Devagar com o andor pós-racial

Em seu show mais recente, o comediante Chris Rock conta que vive em Alpine, um enclave de endinheirados de Nova Jersey. Segundo seus cálculos, entre os milhares de moradores, há três outros negros vivendo lá. O ator cômico Eddie Murphy e os músicos Jay-Z e Mary J. Blige, todos milionários como ele. "Sabe quem é meu vizinho?", pergunta Rock à platéia. "Um dentista branco."

Ele pára e olha o público, numa pausa dramática. "Eu e Eddie Murphy somos gênios da comédia, Jay-Z e Mary J. Blige são gênios do rap. O meu vizinho, o dentista branco, pode ser bom no que faz, mas não é tão bom quanto nós. Sabe o que seria necessário para que um dentista negro conseguisse morar em Alpine e ser meu vizinho? Ele teria que ter inventado o dente ou algo assim..."

Reconto o caso para dizer: devagar com o andor pós-racial. Os Estados Unidos mudaram, os novos eleitores, os eleitores novos e as minorias ajudaram a eleger Barack Obama -mas foi preciso uma crise econômica sem precedentes e o equivalente ao gênio negro da política concorrendo para que isso acontecesse. Sabe quando um George W. Bush negro será eleito presidente?
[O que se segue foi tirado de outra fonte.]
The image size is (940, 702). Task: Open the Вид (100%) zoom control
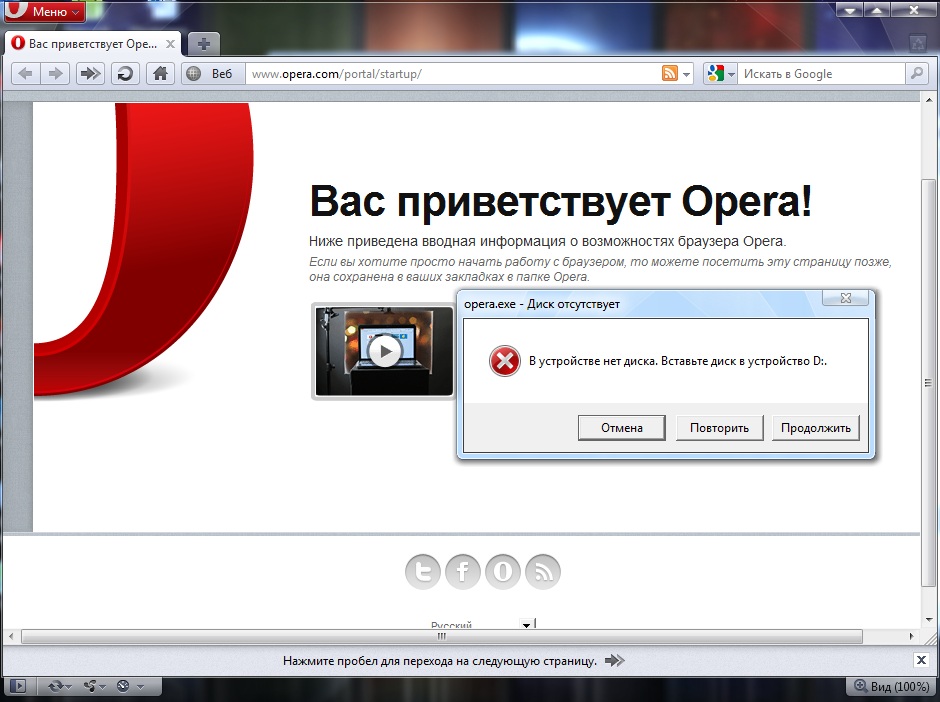pyautogui.click(x=890, y=687)
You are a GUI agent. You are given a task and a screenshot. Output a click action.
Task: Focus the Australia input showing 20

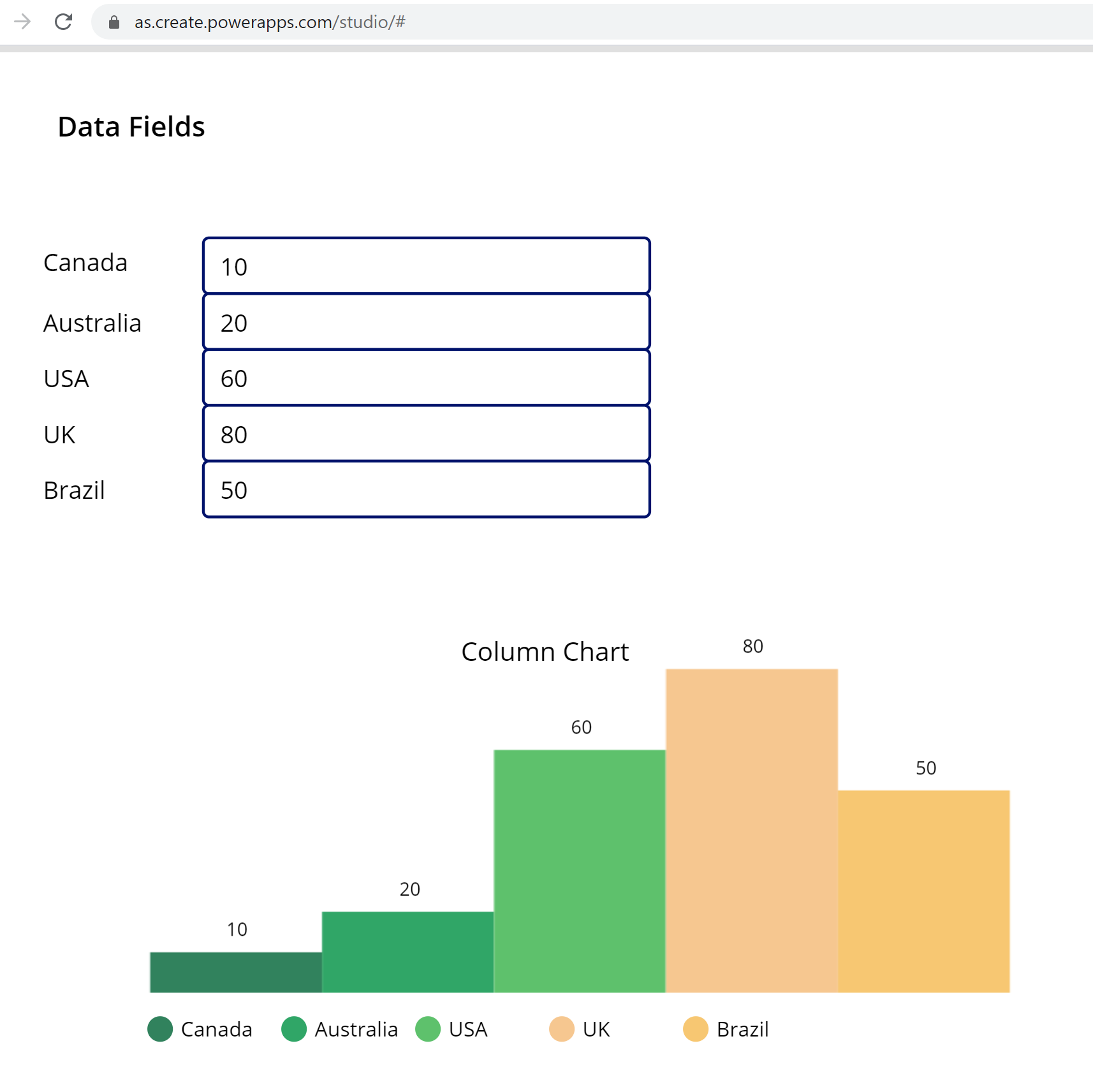click(426, 322)
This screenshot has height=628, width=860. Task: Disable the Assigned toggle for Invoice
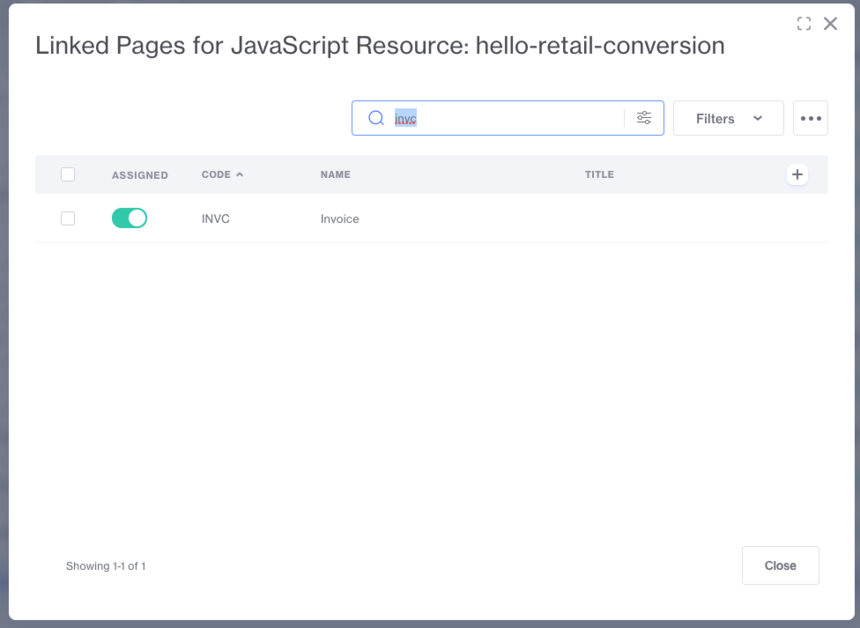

Talvez em mais 100 anos.

Antes de Obama, outros negros concorreram ou tentaram concorrer à presidência dos EUA. Houve o ativista e líder religioso Al Sharpton, que, com seu jeito caricato, é o mais próximo que consigo pensar de um Bush negro. Houve o ex-senador Jesse Jackson, que, com sua filha fora do casamento descoberta no meio da campanha, é o mais próximo que consigo pensar de um Bill Clinton negro.

Não conseguiram passar das preliminares do treino do campeonato.

Na quarta-feira, no parque Grant, aqui em Chicago, no meio das 250 mil pessoas que esperavam o discurso da vitória do presidente eleito, foi emocionante ver a velha-guarda de ativistas reunida para a catarse final. Havia ex-Panteras Negras, líderes comunitários, organizadores de conjuntos habitacionais pobres, professores universitários e até a apresentadora de TV Oprah Winfrey, a afro-americana mais rica e bem-sucedida dos Estados Unidos.

Assim que Obama subiu ao palco, eles não conseguiram mais segurar. Oprah soltou um berro: "We did it!", "nós conseguimos!". Colin Powell, o ex-secretário de Defesa de Bush e ex-assessor de Segurança Nacional de Reagan, estava em casa com a família e disse que chorou ao ouvir o anúncio de que Obama era o presidente. Ao contar isso para a CNN, emocionou-se de novo.

A imagem das lágrimas de Jesse Jackson correndo por seu rosto enquanto o presidente eleito discursava é a mais forte dessa corrida eleitoral, na minha opinião. Ele marchou ao lado de Martin Luther King em Selma e Montgomery, no Alabama, no auge da luta pelos direitos civis. Estava com o ativista e líder religioso no dia em que ele foi assassinado, em abril de 1968.

Na quarta-feira, viu o sonho de King ser realizado e, por isso, chorou.

Naquele dia, o racismo norte-americano -e, por extensão, mundial- sofreu um golpe mortal. Mas não morreu. Ainda é preciso que dentistas negros consigam morar em Alpine, Nova Jersey. E que negros que não são Obama possam sucedê-lo na Casa Branca.